Examples of WhizzML scripts and libraries

Each script or library is in a directory in this folder. For each one you will always find a readme explaining what's its purpose and usage, the actual whizzml code in a .whizzml file, and the JSON metadata needed to create BigML resources.

By convention, when the artifact is a library, the files are called library.whizzml and metadata.json, while for a script we use script.whizzml and metadata.json.

Quick Start

The tutorials folder offers 101's describing the WhizzML code needed to create the canonical training and predicting workflows for the different available models in BigML.

Reference and Documentation

The Getting Started, WhizzML Reference and WhizzML Tutorials documents, provide all the information about the language's syntax and standard library functions as well as examples of use.

Examples

covariate-shift Determine if there is a shift in data distribution between two datasets.
model-or-ensemble Decide whether to use models or ensembles for predictions, given an input source.
deduplicate Removes contiguos duplicate rows of a dataset, where "duplicate" means a concrete field's value is the same for a set of contiguous rows.
remove-anomalies Using Flatline and an anomaly detector, remove from an input dataset its anomalous rows.
smacdown-branin Simple example of SMACdown, using the Branin function as evaluator.
smacdown-ensemble Use SMACdown to discover the best possible ensemble to model a given dataset id.
find-neighbors Using cluster distances as a metric, find instances in a dataset close to a given row.
stacked-generalization Simple stacking using decision tree, ensembles and logistic regression.
best-first Feature selection using a greedy algorithm.
gradient-boosting Boosting algorithm using gradient descent.
model-per-cluster Scripts and library to model data after clustering and make predictions using the resulting per-cluster model.
model-per-category Scripts to model and predict from an input dataset with a hand-picked root node field.
best-k Scripts and library implementing Pham-Dimov-Nguyen algorithm for choosing the best k in k-means clusters.
seeded-best-k Scripts and library implementing Pham-Dimov-Nguyen algorithm for choosing the best k in k-means clusters, with user-provided seeds.
anomaly-shift Calculate the average anomaly between two given datasets.
cross-validation Scripts for performing k-fold crossvalidation.
clean-dataset Scripts and library for cleaning up a dataset.
boruta Script for feature selection using the Boruta algorithm.
cluster-classification Script that determines which input fields are most important for differentiating between clusters.
anomaly-benchmarking Script that takes any dataset (classification or regression) and turns it into a binary classification problem with the two classes "normal" and "anomalous".
sliding-window Script that extends a dataset with new fields containing row-shifted values from numeric fields.

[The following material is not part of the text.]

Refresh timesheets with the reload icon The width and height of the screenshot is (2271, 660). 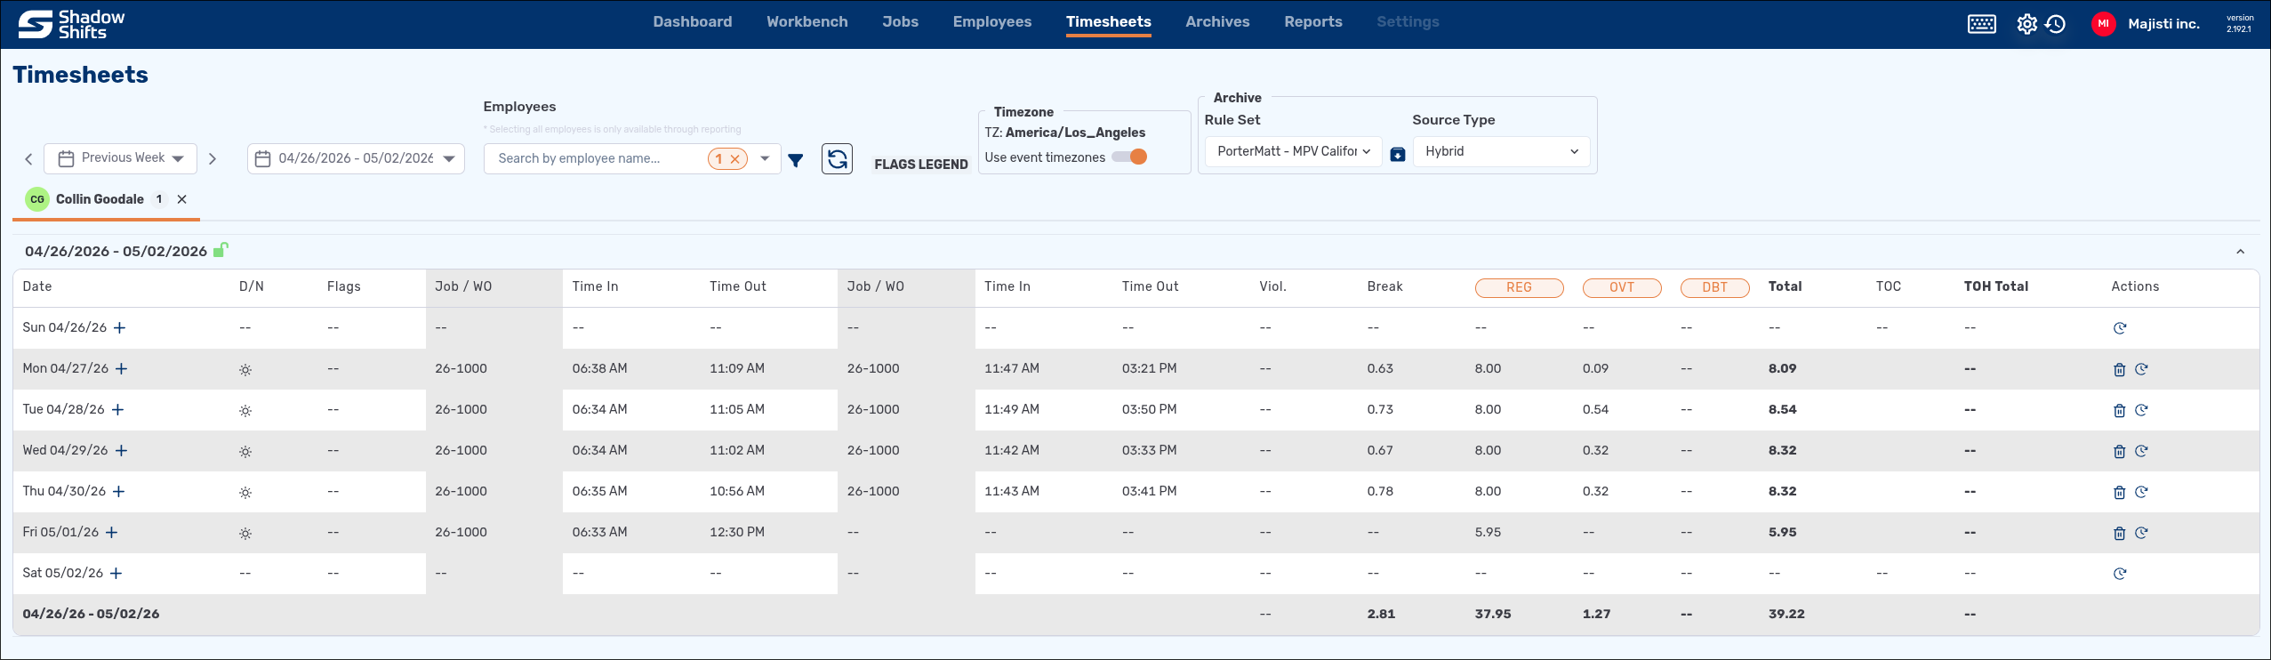click(x=837, y=159)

For casting time series forecasting as a supervised learning problem.
unify-optype Script that matches the field optypes to a given dataset
stratified-sampling Script that implements the stratified sampling technique.
stratified-split Script that creates train/test splits maintaining classes proportion.
cluster-chronological-split: Split dataset chronologically into a Training and Test dataset based on a Cluster.
low-coverage Script that removes all the sparse fields that have coverage less than a given threshold coverage.
stacked-predictions Script that builds several predictors and returns a copy of the original dataset with the last field the most popular prediction.
calendar-adjustment Given a dataset containing one or more monthly time series and a datestamp, scales the time series values by the number of days in the corresponding months, returning a dataset extended with new fields containing the scaled values.
stepwise-regression Finds the best features for building a logistic regression using a greedy algorithm.
ordinal-encoder Given a dataset, encodes categorical fields using ordinal ecoding, which uses a single column of integers to represent field classes (levels).
batch-explanations A simple way to perform many predictions with explanations
best-first-cv Extends the best-first code to find the list of fields in your dataset that produce the best models. Allows iteration and uses cross-validation.
multi-label Classification for datasets with a multi-label (items) objective field.
recursive-feature-elimination Script to select the n best features for modeling a given dataset, using a recursive algorithm
name-clusters Script to give names to clusters using important field names and their values
dimensionality-reduction Script for dimensionality reduction using PCA and topic modelling.
fuzzy-norms: Computing fuzzy-logic T-norms and T-conorms as new dataset features
automl: Automated Machine Learning withing BigML
correlations-matrix: Generates a CSV that contains the matrix of correlations between the numeric and categorical fields in a dataset
batch-association-sets: Adds new features to a dataset by creating new fields based on the combinations that appear in the association rules extracted from it.
supervised-model-quality: Creates the evaluation associated to the user-given supervised model (fusions excluded). The evaluation is created by splitting the dataset used in the model into a train/test split.
bulk-move: Moves selected resources in bulk to a user-provided project. The resources to be moved are selected by applying the user-provided filters.
statistical-tests: Performs statistical tests from a given dataset and creates a report with the results
time-aware cross-validation: Cross-Validation considering temporal order
`balanced-optiml': OptiMLs for Unbalanced Datasets using undersampling techniques.

How to install

There are three kinds of installable WhizzML artifacts in this repo, identified by the field "kind" in their metadata: libraries, scripts and packages. The latter are compounds of libraries and scripts, possibly with interdependencies, meant to be installed together.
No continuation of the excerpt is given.